● Your assignment
Repeat the data exactly as it stands.

(Beginning of Information given)

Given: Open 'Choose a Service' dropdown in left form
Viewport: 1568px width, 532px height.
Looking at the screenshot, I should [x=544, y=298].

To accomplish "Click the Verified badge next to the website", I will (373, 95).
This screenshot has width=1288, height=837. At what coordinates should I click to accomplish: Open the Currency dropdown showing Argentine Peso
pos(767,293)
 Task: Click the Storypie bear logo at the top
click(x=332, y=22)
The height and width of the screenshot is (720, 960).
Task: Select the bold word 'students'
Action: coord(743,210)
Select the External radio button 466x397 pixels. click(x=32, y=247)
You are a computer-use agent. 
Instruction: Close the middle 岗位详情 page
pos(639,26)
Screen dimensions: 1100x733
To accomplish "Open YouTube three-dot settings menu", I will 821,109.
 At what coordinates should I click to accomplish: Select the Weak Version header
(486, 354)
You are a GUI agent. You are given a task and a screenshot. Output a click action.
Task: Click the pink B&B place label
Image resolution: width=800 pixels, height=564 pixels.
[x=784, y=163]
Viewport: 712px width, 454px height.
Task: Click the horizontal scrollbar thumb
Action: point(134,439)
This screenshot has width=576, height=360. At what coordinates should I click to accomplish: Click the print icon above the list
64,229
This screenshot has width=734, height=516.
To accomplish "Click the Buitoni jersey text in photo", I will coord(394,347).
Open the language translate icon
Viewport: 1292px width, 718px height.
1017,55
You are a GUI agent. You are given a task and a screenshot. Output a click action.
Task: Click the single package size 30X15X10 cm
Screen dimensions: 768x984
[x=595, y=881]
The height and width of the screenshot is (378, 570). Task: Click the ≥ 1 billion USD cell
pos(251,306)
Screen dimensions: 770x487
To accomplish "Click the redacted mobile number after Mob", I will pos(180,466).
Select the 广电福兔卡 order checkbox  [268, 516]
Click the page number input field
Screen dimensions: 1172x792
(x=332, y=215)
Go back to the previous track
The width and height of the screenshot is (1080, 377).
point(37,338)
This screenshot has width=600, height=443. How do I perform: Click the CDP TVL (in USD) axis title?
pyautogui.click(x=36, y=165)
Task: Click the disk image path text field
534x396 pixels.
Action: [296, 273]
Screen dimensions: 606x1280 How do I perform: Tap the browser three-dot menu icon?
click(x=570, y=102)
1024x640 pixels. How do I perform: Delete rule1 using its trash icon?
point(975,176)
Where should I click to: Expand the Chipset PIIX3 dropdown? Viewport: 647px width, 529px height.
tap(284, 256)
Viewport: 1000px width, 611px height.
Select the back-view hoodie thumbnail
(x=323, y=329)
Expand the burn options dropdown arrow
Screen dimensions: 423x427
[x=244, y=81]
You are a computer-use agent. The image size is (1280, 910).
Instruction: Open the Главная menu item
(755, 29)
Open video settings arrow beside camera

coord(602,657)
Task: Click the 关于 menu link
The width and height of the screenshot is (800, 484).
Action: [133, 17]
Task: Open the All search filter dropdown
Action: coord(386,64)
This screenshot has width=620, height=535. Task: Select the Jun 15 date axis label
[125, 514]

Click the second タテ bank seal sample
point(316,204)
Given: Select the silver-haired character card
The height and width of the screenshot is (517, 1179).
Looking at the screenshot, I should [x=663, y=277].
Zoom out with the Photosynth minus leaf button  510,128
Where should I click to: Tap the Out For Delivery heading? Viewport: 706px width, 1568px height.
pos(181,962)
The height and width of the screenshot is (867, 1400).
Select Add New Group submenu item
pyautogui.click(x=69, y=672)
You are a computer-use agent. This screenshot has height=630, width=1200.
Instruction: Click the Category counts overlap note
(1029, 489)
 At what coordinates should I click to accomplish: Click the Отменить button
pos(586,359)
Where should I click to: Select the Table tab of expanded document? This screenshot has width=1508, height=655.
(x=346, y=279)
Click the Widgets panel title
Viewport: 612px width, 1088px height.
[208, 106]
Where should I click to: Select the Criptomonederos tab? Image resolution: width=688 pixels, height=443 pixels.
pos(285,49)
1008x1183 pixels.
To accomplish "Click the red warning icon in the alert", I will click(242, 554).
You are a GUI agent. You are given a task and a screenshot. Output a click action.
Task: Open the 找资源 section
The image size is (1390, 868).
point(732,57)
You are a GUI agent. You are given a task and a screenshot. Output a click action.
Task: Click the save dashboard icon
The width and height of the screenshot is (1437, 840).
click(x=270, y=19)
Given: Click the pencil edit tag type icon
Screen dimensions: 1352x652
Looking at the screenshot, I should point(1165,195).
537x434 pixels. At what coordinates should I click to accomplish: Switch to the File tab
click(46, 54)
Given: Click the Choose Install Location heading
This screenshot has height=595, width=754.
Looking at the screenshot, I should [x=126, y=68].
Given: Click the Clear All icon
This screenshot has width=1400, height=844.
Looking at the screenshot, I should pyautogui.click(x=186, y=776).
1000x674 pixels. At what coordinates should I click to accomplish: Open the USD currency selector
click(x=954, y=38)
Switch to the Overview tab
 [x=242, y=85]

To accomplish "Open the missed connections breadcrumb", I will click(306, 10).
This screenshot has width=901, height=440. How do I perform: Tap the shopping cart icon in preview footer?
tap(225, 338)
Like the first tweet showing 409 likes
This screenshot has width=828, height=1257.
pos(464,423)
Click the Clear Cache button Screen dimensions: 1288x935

(End of Information given)

● Result below
Given: Open 'Choose a Service' dropdown in left form
Viewport: 1568px width, 532px height.
Looking at the screenshot, I should [x=544, y=298].

To accomplish "Click the Verified badge next to the website", I will (373, 95).
This screenshot has width=1288, height=837. At what coordinates should I click to accomplish: Open the Currency dropdown showing Argentine Peso
pos(767,293)
 Task: Click the Storypie bear logo at the top
click(x=332, y=22)
The height and width of the screenshot is (720, 960).
Task: Select the bold word 'students'
Action: coord(743,210)
Select the External radio button 466x397 pixels. click(x=32, y=247)
You are a computer-use agent. 
Instruction: Close the middle 岗位详情 page
pos(639,26)
Screen dimensions: 1100x733
To accomplish "Open YouTube three-dot settings menu", I will 821,109.
 At what coordinates should I click to accomplish: Select the Weak Version header
(486, 354)
You are a GUI agent. You are given a task and a screenshot. Output a click action.
Task: Click the pink B&B place label
Image resolution: width=800 pixels, height=564 pixels.
[x=784, y=163]
Viewport: 712px width, 454px height.
Task: Click the horizontal scrollbar thumb
Action: point(134,439)
This screenshot has width=576, height=360. At what coordinates should I click to accomplish: Click the print icon above the list
64,229
This screenshot has width=734, height=516.
To accomplish "Click the Buitoni jersey text in photo", I will coord(394,347).
Open the language translate icon
Viewport: 1292px width, 718px height.
1017,55
You are a GUI agent. You are given a task and a screenshot. Output a click action.
Task: Click the single package size 30X15X10 cm
Screen dimensions: 768x984
[x=595, y=881]
The height and width of the screenshot is (378, 570). Task: Click the ≥ 1 billion USD cell
pos(251,306)
Screen dimensions: 770x487
To accomplish "Click the redacted mobile number after Mob", I will pos(180,466).
Select the 广电福兔卡 order checkbox  [268, 516]
Click the page number input field
Screen dimensions: 1172x792
(x=332, y=215)
Go back to the previous track
The width and height of the screenshot is (1080, 377).
point(37,338)
This screenshot has width=600, height=443. How do I perform: Click the CDP TVL (in USD) axis title?
pyautogui.click(x=36, y=165)
Task: Click the disk image path text field
534x396 pixels.
Action: [296, 273]
Screen dimensions: 606x1280 How do I perform: Tap the browser three-dot menu icon?
click(x=570, y=102)
1024x640 pixels. How do I perform: Delete rule1 using its trash icon?
point(975,176)
Where should I click to: Expand the Chipset PIIX3 dropdown? Viewport: 647px width, 529px height.
tap(284, 256)
Viewport: 1000px width, 611px height.
Select the back-view hoodie thumbnail
(x=323, y=329)
Expand the burn options dropdown arrow
Screen dimensions: 423x427
[x=244, y=81]
You are a computer-use agent. The image size is (1280, 910).
Instruction: Open the Главная menu item
(755, 29)
Open video settings arrow beside camera

coord(602,657)
Task: Click the 关于 menu link
The width and height of the screenshot is (800, 484).
Action: [133, 17]
Task: Open the All search filter dropdown
Action: coord(386,64)
This screenshot has width=620, height=535. Task: Select the Jun 15 date axis label
[125, 514]

Click the second タテ bank seal sample
point(316,204)
Given: Select the silver-haired character card
The height and width of the screenshot is (517, 1179).
Looking at the screenshot, I should [x=663, y=277].
Zoom out with the Photosynth minus leaf button  510,128
Where should I click to: Tap the Out For Delivery heading? Viewport: 706px width, 1568px height.
pos(181,962)
The height and width of the screenshot is (867, 1400).
Select Add New Group submenu item
pyautogui.click(x=69, y=672)
You are a computer-use agent. This screenshot has height=630, width=1200.
Instruction: Click the Category counts overlap note
(1029, 489)
 At what coordinates should I click to accomplish: Click the Отменить button
pos(586,359)
Where should I click to: Select the Table tab of expanded document? This screenshot has width=1508, height=655.
(x=346, y=279)
Click the Widgets panel title
Viewport: 612px width, 1088px height.
[208, 106]
Where should I click to: Select the Criptomonederos tab? Image resolution: width=688 pixels, height=443 pixels.
pos(285,49)
1008x1183 pixels.
To accomplish "Click the red warning icon in the alert", I will click(242, 554).
You are a GUI agent. You are given a task and a screenshot. Output a click action.
Task: Open the 找资源 section
The image size is (1390, 868).
point(732,57)
You are a GUI agent. You are given a task and a screenshot. Output a click action.
Task: Click the save dashboard icon
The width and height of the screenshot is (1437, 840).
click(x=270, y=19)
Given: Click the pencil edit tag type icon
Screen dimensions: 1352x652
Looking at the screenshot, I should point(1165,195).
537x434 pixels. At what coordinates should I click to accomplish: Switch to the File tab
click(46, 54)
Given: Click the Choose Install Location heading
This screenshot has height=595, width=754.
Looking at the screenshot, I should [x=126, y=68].
Given: Click the Clear All icon
This screenshot has width=1400, height=844.
Looking at the screenshot, I should pyautogui.click(x=186, y=776).
1000x674 pixels. At what coordinates should I click to accomplish: Open the USD currency selector
click(x=954, y=38)
Switch to the Overview tab
 [x=242, y=85]

To accomplish "Open the missed connections breadcrumb", I will click(306, 10).
This screenshot has width=901, height=440. How do I perform: Tap the shopping cart icon in preview footer?
tap(225, 338)
Like the first tweet showing 409 likes
This screenshot has width=828, height=1257.
pos(464,423)
Click the Clear Cache button Screen dimensions: 1288x935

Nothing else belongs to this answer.